# PC doesn't see a CD burned on Mac



## scathe30 (Jan 10, 2007)

I burned some useful data on CD in my office using sessions in disk utility. When I tried to run it on PC - there was nothing on the disk. I came back to office, tried it on XP via Parallels and still nothing. Did I do anything wrongly?


----------



## ArturoYee (Nov 10, 2006)

I would try a blank R/W CD or a blank CDR. Sessions (creating a new table of contents on a Read Only CD) may not be compatble - _just a guess_.

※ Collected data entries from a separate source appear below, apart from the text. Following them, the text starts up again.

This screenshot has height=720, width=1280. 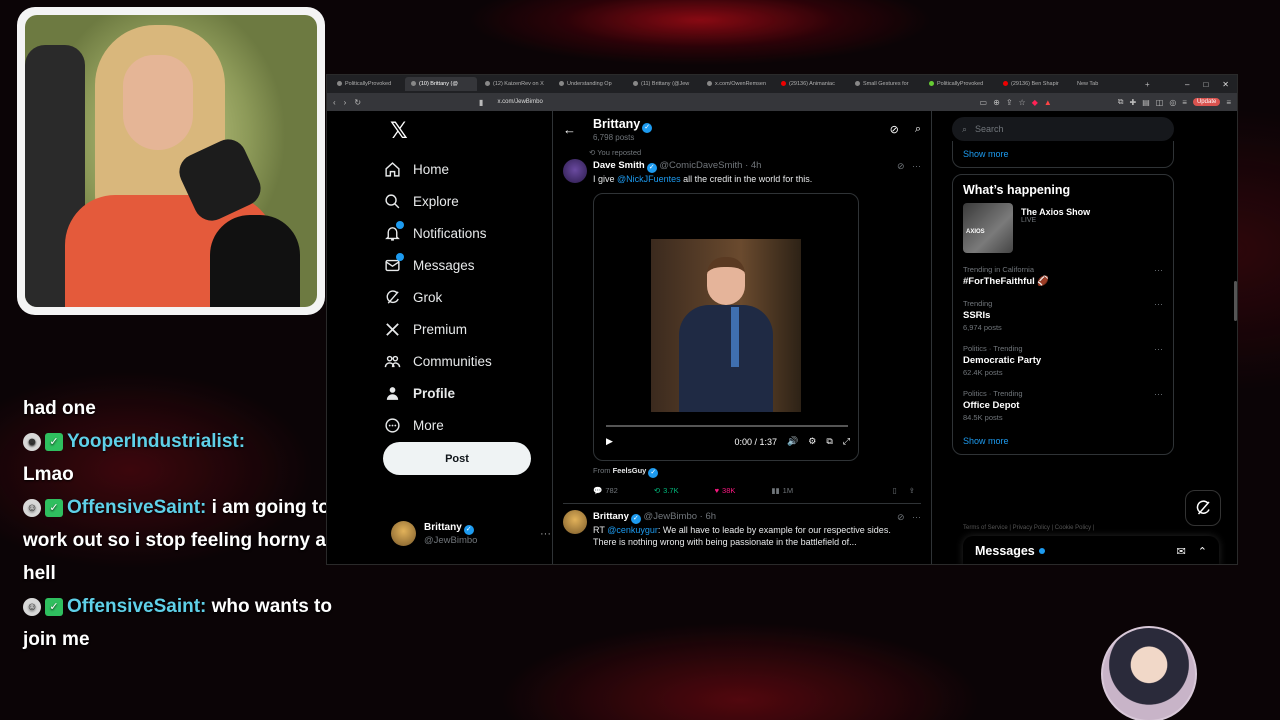 What do you see at coordinates (1187, 84) in the screenshot?
I see `minimize-icon: –` at bounding box center [1187, 84].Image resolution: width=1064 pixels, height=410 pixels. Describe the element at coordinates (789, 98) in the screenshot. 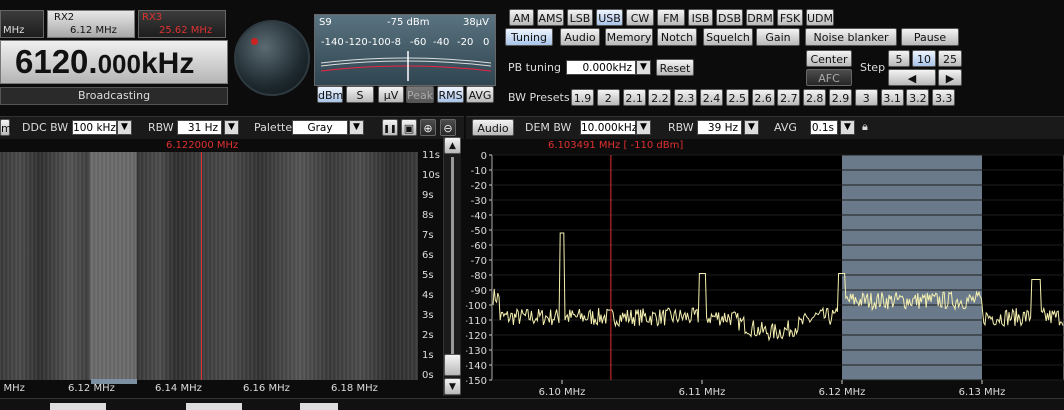

I see `bw-preset-2-7-button: 2.7` at that location. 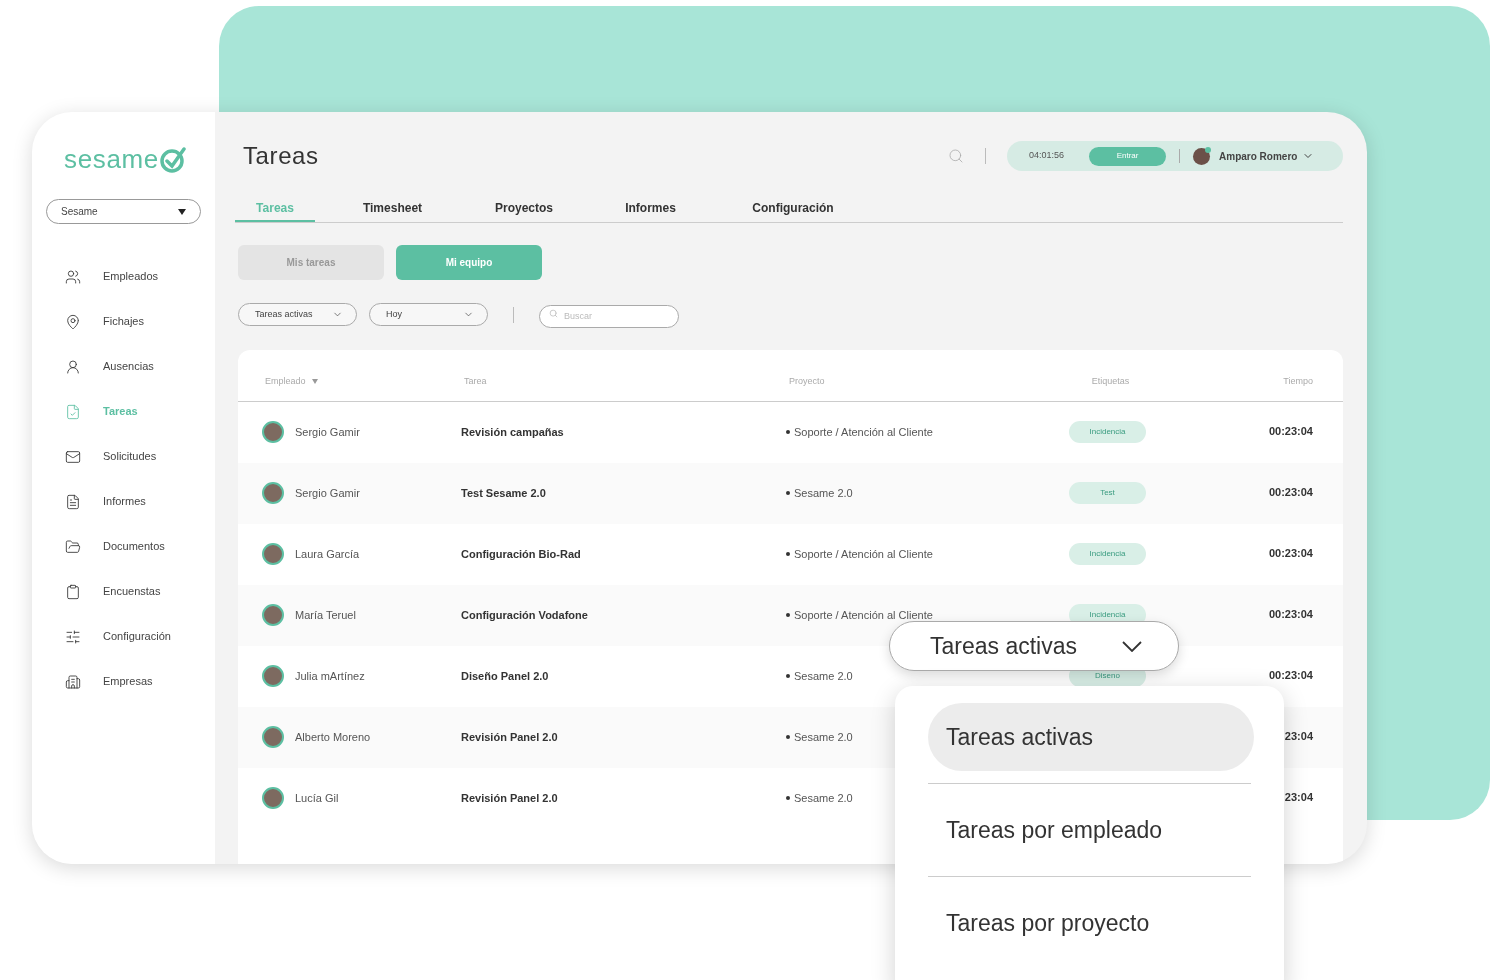 I want to click on column-header: Etiquetas, so click(x=1110, y=382).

I have had no problems - and I do use "medium" quality CDRs and CDRWs.


----------



## specter4life (Jan 15, 2007)

This is not Parallels problem of course. The answer will be simple: You used Disk Utility to burn the CD - and it only burns Mac-formatted CDs. PC cannot see this format, it sees only PC Joliet and ISO. There is Toast and some other 3d party products that will help you to burn PC-formatted CDs.


----------



## scathe30 (Jan 10, 2007)

Oh, I see. Thanks
I usually burn my CD in the Finder and it goes fine - this is the first that didn't work. But this time I thought I might need to add something later. 


> There is Toast and some other 3d party products that will help you to burn PC-formatted CDs.

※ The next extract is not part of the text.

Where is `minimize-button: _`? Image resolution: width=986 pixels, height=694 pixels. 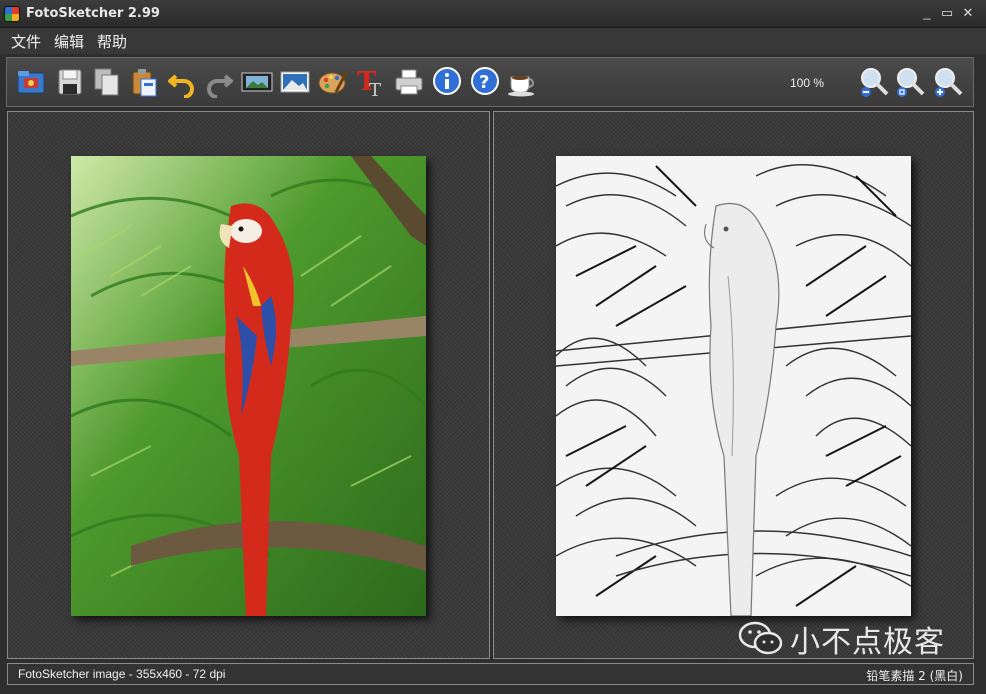 minimize-button: _ is located at coordinates (927, 13).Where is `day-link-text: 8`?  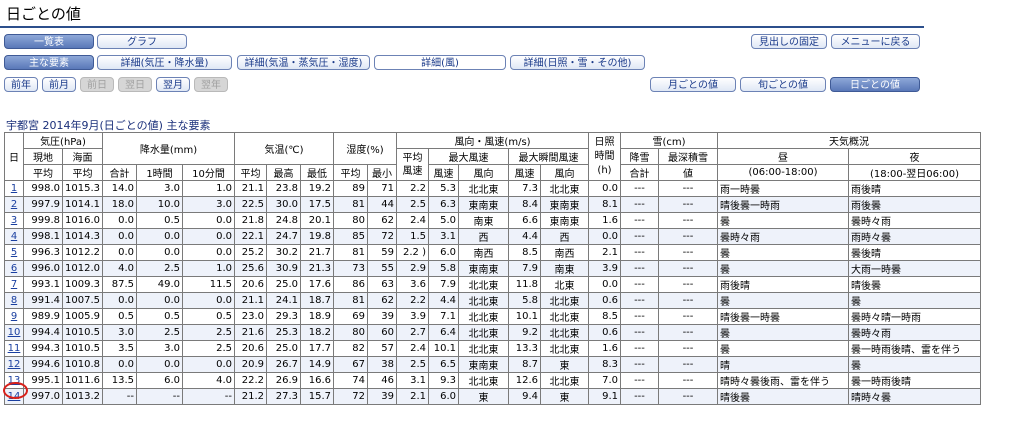 day-link-text: 8 is located at coordinates (14, 300).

You mean to burn sessions that PC would read? That's too bad that there isn't a way to do this:4-thatsba


----------



## specter4life (Jan 15, 2007)

scathe30 said:


> You mean to burn sessions that PC would read? That's too bad that there isn't a way to do this:4-thatsba


Yes, I meant sessions, of course. There are a lot of apps that will help you to do that. Take Toast, for example.


----------



## sinclair_tm (Mar 11, 2005)

sounds like you should just stick with burning from the finder for it to work on the pc. the other thing you could do is have disk utility make a new disk image, the size of the cd, and then tell it to be a sparse space. then the 1st time you mount it, it will ask to be formatted, and then you could do it msdos compatible.
as for non-apple burning utilities, just get toast, period. it is the best, most complete mac disk burning software package out there, and worth every dime it costs if you do alot of burning.


----------



## specter4life (Jan 15, 2007)

sinclair_tm said:


> sounds like you should just stick with burning from the finder for it to work on the pc.
> as for non-apple burning utilities, just get toast, period. it is the best, most complete mac disk burning software package out there, and worth every dime it costs if you do alot of burning.


For burning sessions Toast will work well, but not finder.
Scathe30 should stick to using *toast*:tongue:


----------